Your Rights as a Credit User


Federal laws protect your rights as a user of credit, provided you live up to your side of your credit agreements by paying what you owe on time. You're also protected against inaccurate bills and creditors are required to respond to your inquiries if you send them a letter.

The most recent law, which took effect in 2010, puts restrictions on credit card fees and interest rate policies, among other things. Here's a summary of the important points:

  • Creditors must provide you with a written notice 45 days prior to increasing interest rates or making other significant changes like raising fees. However, they can raise your rate without notice if:

    • The interest rate varies with an index.

    • You fail to comply with the credit card terms by paying late.

  • Any low introductory rate must last at least six months, but the rate can then be changed without notice.

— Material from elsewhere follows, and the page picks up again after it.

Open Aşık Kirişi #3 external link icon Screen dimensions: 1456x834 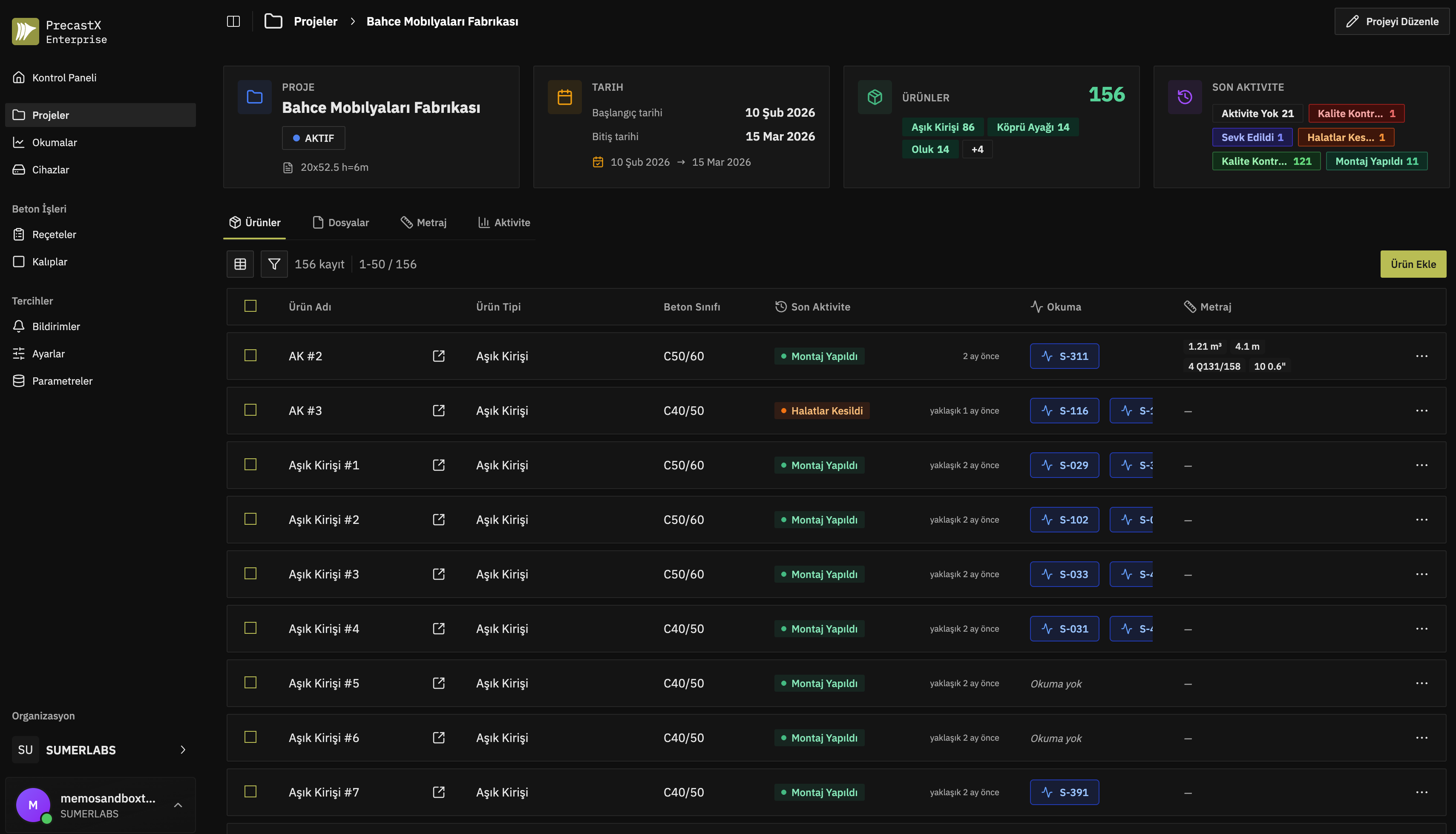[x=439, y=574]
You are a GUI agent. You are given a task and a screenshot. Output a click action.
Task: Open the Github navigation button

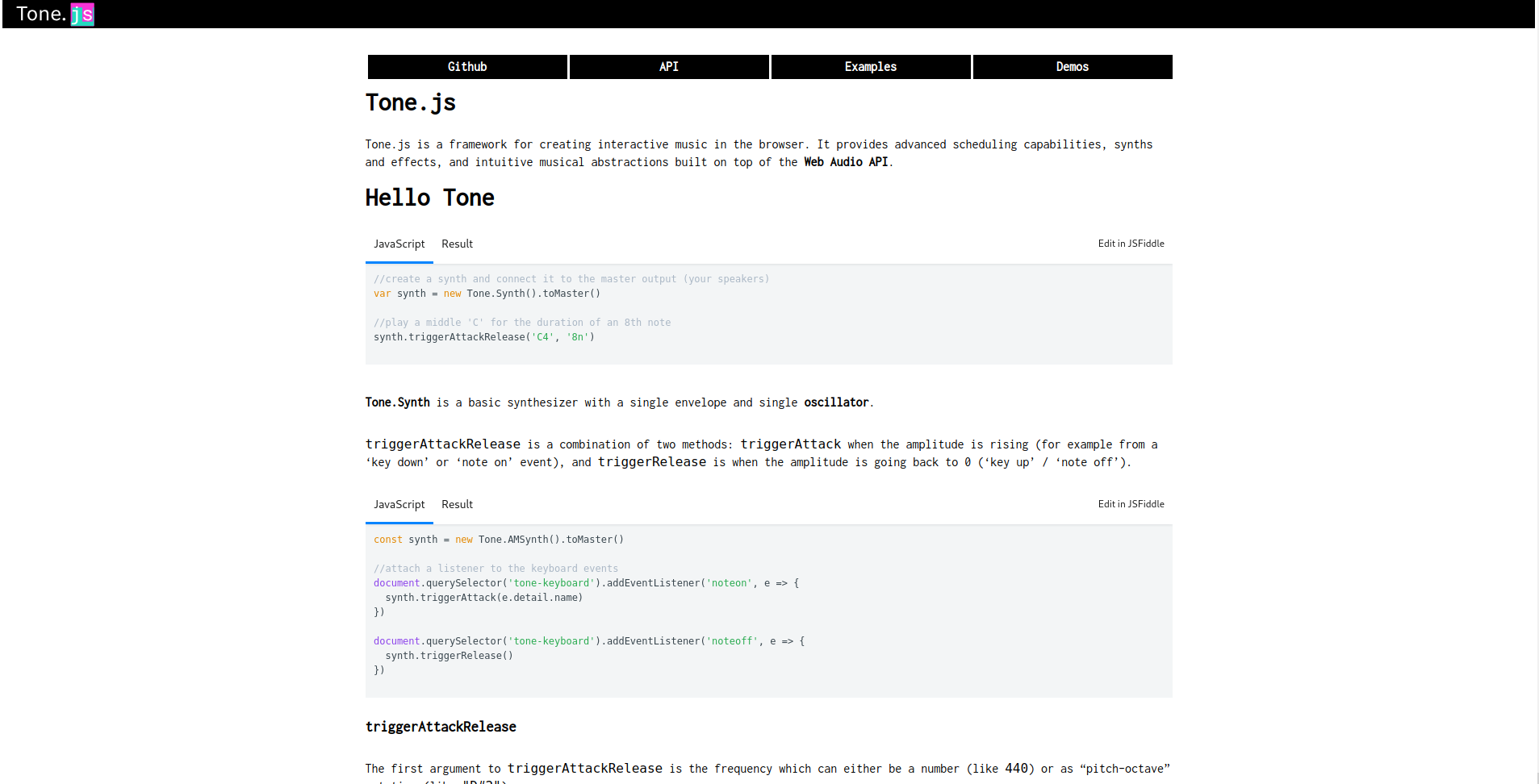467,67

  • You have the right to cancel a credit card before an increase in interest rates or changes to any terms go into effect. You can opt out of any interest rate increase and continue to pay off your balance at the current rate for up to five years, though you're not able to charge anything more to that card.

  • Creditors may not charge more than $25 for a late payment unless you have a history of paying late.

  • Creditors may not increase interest rates on your outstanding balances.

  • Creditors must disclose, on each billing statement, the due date, the late payment fee and penalty that will apply if the payment is received after that date.

  • Creditors must disclose a "Minimum Payment Warning" on each billing statement illustrating that paying just the minimum will increase the interest you pay and the time it takes to repay your balance.

  • Creditors may not charge you a fee for making a payment except for payments involving an expedited service by a service representative of the creditor. For example, if you call the creditor to make a payment by phone on the actual due date, you may be charged a fee.

  • Creditors may not open a credit card account or increase a credit limit without considering your ability to make the required payments under the terms of the account.

  • Creditors may not grant you credit if you are under 21 years of age, unless you have a co-signer or have submitted evidence of your ability to make the payments.
 
Always save your credit card receipts and check them against your billing statement when it arrives. Call your card issuer immediately if you find a charge you didn't make.